A Quantum-mechanical Approach for Constrained Macromolecular Chains

TL;DR

This paper compares classical and quantum-mechanical approaches to modeling constrained macromolecular chains at thermal equilibrium, highlighting recent developments in quantum methods and their potential advantages over classical dynamics.

Contribution

It reviews old and recent quantum-mechanical approaches for constrained macromolecular chains, emphasizing their fundamental differences and potential practical benefits.

Findings

Quantum approaches can address constraints differently than classical methods.

Recent quantum methods may offer advantages in certain modeling scenarios.

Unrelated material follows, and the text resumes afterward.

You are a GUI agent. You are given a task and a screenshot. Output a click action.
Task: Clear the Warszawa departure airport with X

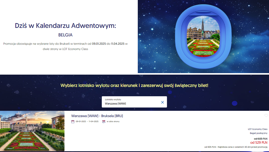[162, 102]
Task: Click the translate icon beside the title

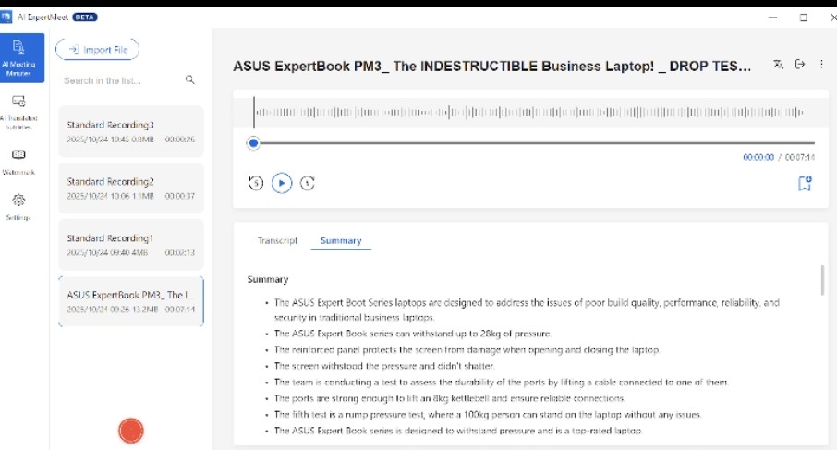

Classical and quantum descriptions may agree on some quantities but differ on others.

Abstract

Many approaches to three-dimensional constrained macromolecular chains at thermal equilibrium, at about room temperatures, are based upon constrained Classical Hamiltonian Dynamics (cCHDa). Quantum-mechanical approaches (QMa) have also been treated by different researchers for decades. QMa address a fundamental issue (constraints versus the uncertainty principle) and are versatile: they also yield classical descriptions (which may not coincide with those from cCHDa, although they may agree for certain relevant quantities). Open issues include whether QMa have enough practical consequences which differ from and/or improve those from cCHDa. We shall treat cCHDa briefly and deal with QMa, by outlining old approaches and focusing on recent ones.